No, but as Engels first noticed in "Conditions..." about fledgling British education system for proletarians, they are part of inteligentsia specifically tasked to instill burgeois sentiments in proletarians.
Historically situation was improved under socialism, but you can't just replace entire teacher cadre after revolution, that could easily cripple your education system and in consequence economy and state. And thus in new socialist states in Europe (for example) teachers were the same and education system still instilled bourgeois sentiments and nationalism (not to mention other issues like in Poland after 1945 teachers came from mainly Kraków, Wilno and Lwów school of thouoghts because only those cities had Polish education centers after partitions, so it was carried over interwar period, spreading obscurantism, blind nationalism, russophobia and ending up polonising several minorities like Kaszubs or Silesians).

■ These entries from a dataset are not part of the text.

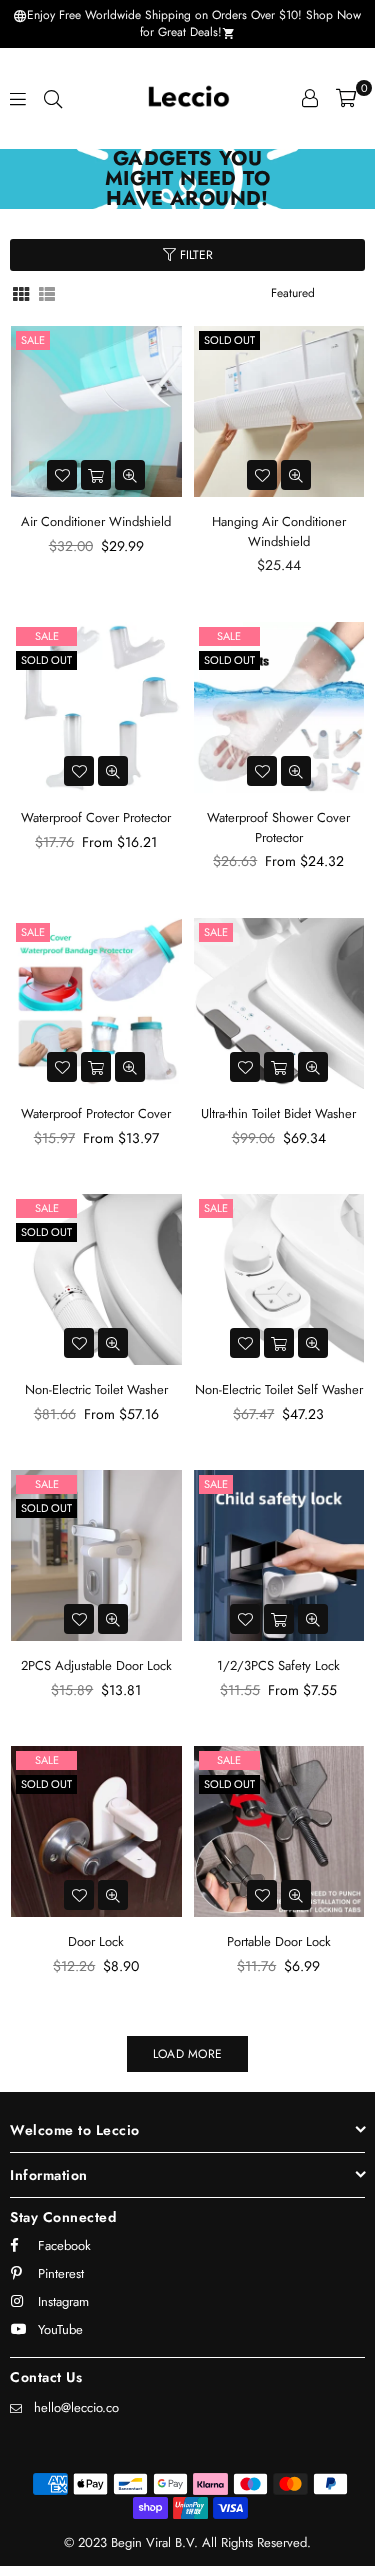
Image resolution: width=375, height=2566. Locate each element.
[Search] (53, 98)
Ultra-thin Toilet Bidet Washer (278, 1113)
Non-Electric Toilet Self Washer (279, 1389)
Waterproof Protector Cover (96, 1113)
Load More (187, 2054)
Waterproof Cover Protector (96, 817)
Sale (33, 340)
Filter (194, 255)
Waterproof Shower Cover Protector (278, 827)
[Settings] (310, 98)
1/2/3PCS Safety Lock (278, 1665)
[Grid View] (21, 292)
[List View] (47, 292)
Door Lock (96, 1941)
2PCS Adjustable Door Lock (96, 1665)
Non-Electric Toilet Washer (96, 1389)
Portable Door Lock (279, 1941)
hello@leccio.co (76, 2407)
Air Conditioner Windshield (96, 521)
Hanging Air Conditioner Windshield (279, 531)
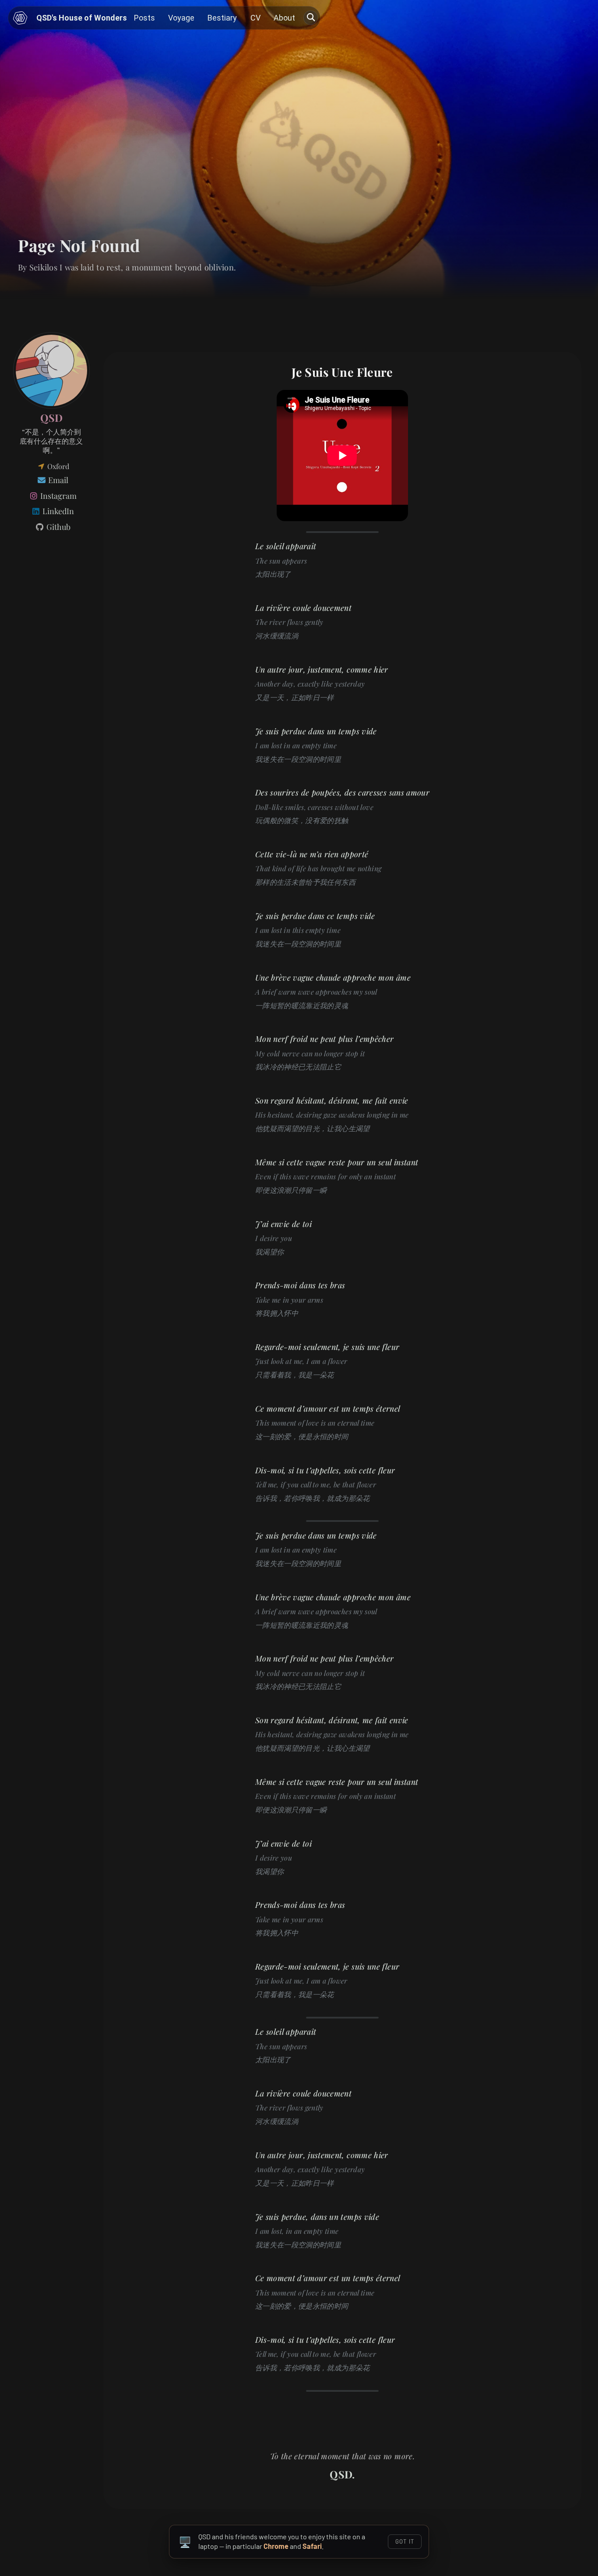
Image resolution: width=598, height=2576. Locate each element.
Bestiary (222, 17)
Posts (144, 17)
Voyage (181, 17)
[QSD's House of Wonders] (20, 17)
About (284, 17)
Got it (404, 2541)
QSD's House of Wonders (81, 18)
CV (255, 17)
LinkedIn (57, 511)
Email (57, 480)
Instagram (58, 496)
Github (57, 527)
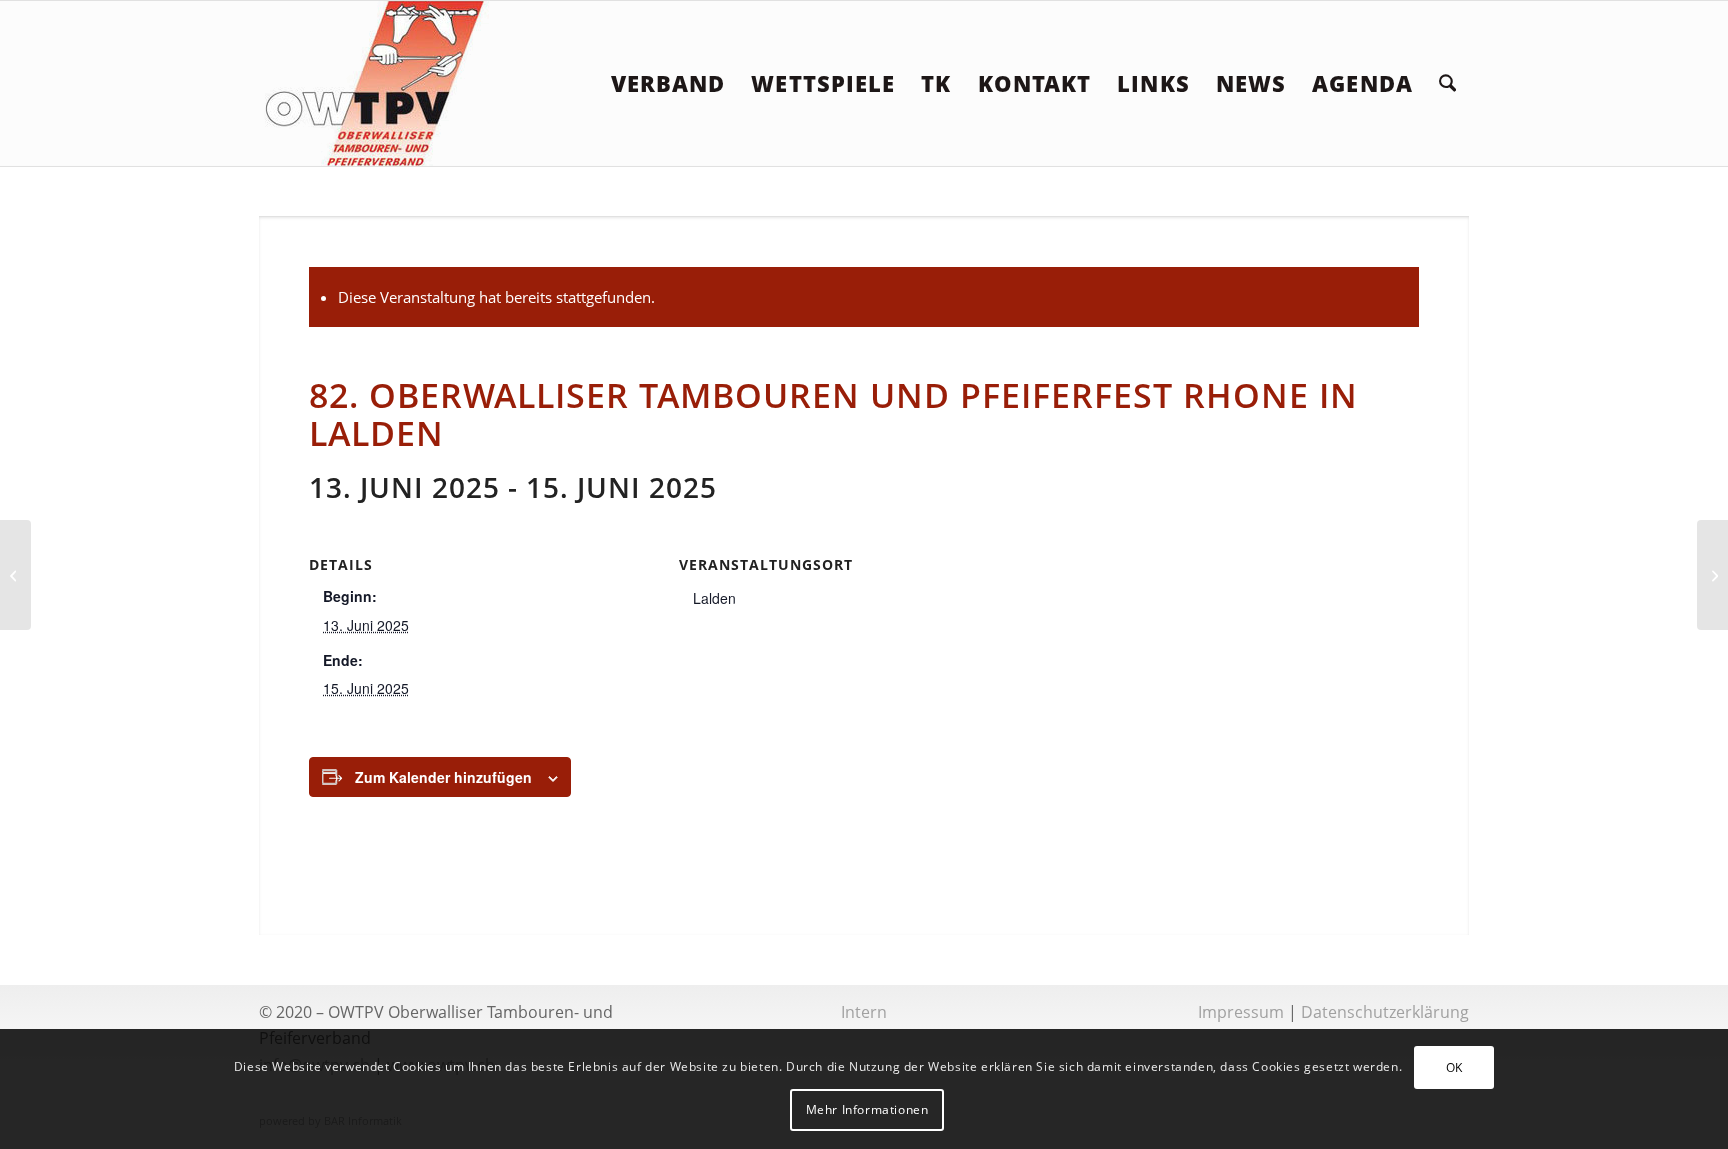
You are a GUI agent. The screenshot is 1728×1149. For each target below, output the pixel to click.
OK (1454, 1067)
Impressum (1241, 1012)
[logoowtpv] (376, 83)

Historically situation was improved under socialism, but you can't just replace entire teacher cadre after revolution, that could easily cripple your education system and in consequence economy and state. And thus in new socialist states in Europe (for example) teachers were the same and education system still instilled bourgeois sentiments and nationalism (not to mention other issues like in Poland after 1945 teachers came from mainly Kraków, Wilno and Lwów school of thouoghts because only those cities had Polish education centers after partitions, so it was carried over interwar period, spreading obscurantism, blind nationalism, russophobia and ending up polonising several minorities like Kaszubs or Silesians).
The solution to this in my opinion would be to create a new school. Call them "Academies" or something. These new schools would be constructed with the specific purpose of recruiting and teaching in a socialist way. Providing specific teacher training for these Academies is easier to have teachers accept because they know damn well they're applying to a new and different type of institution when they apply for the job.
You construct more and more of these over time alongside the old schools and slowly phase them out. You can also gather data demonstrating that the Academies provide better results which reinforces acceptance in phasing out the old ones.
Yes this was actually attempted, but didn't work, because the academia and broader inteligentsia resisted the attempt to replace them, and furthermore, the new socialist cadre was necessarily educaded by the old burgeoisie one.
Non European socialist countries succeeded more with this, since they started with lower level and they had actual revolutions unlike euro socialists, but the thawing after 68 got them too.
Interesting. The Labour Party here in the UK started the academy system that slowly phased out old schools and it worked quite well. Obviously not to create socialism or anything ideological but to change from a prior education method to a newer better approach providing better pupil outcomes.
I think the main place to initiate real changes is probably less in the schools where teachers teach pupils though and moreso in the universities where the teachers learn to teach.
Still though you're guaranteed for this to be a 50 year or more project because what are you supposed to do with the teachers otherwise? Have them not work?
We also like, need their skills because we need educated workers for pretty much everything so we can't exactly do terror with them to conform as it'll cause too many to leave the country.
Yes, you're right, in Poland it failed because high concentration of reactionary thought in inteligentsia (not just apathetic or apolitical but reactionary, and this was even more true in universities) and the fact that after 1956 coup power was taken by the nationalist faction, and for them the nationalist education was a given, ignoring rest of the baggage attached.
Huh that's interesting. It's the complete and total opposite here in the UK. I would say that our school teachers are particularly left, with about half being significantly left of liberal even. We have very good teachers unions which might play a role as we have socialist leadership and organisers in important positions among them, the teachers themselves are very amenable to socialists. In my opinion they'd be our allies here.
I'd even say that they actually get considerably more left the higher up in education you go.
Elaborating on the part i mention before about polish education:
Poland and Polish nationality basically entire existence was formatted by the partitions. Not only country was occupied and divided, but also opressed. In Prussia/Germany the oppression was strongest, polish culture and language was systemically eradicated. In Austria, it was mildly tolerated, or at least as much as Austrian regime tolerated any not compliant ethnicity. In Russia it's the middle, oppresion was lesser as in Prussia and not consistently enacted. Partitions explain the insanely high Polish nationalism too, also the romanticism literature hit Poles very hard and is flattening the brains here ever since.
So fast forward to 1918 and the only places where Polish inteligentsia was present in sufficient numbers to actually try to assmble the university cadres and education system were the locations of current (Kraków i Cieszyn in former Austrian part.) and former (Wilno and Lwów in former Russian part.) universities, and those are lava-hot beds of nationalism, full of Mickiewicz-maniacs* very much influenced by backward ideas like romanticism and catholicism. And those cadres taught the future ones - which is also one of the main reasons of the Polish culture high uniformity noticed by many foreigners even now.
*Also note that in 1968, when the banana youth and other liberal students rioted against the socialism, the direct spark for that was also the withdrawing of the Mickiewicz play from the theatre - people organising that protest were later the core of worst polish liberalism - Michnik, Kuroń et cons.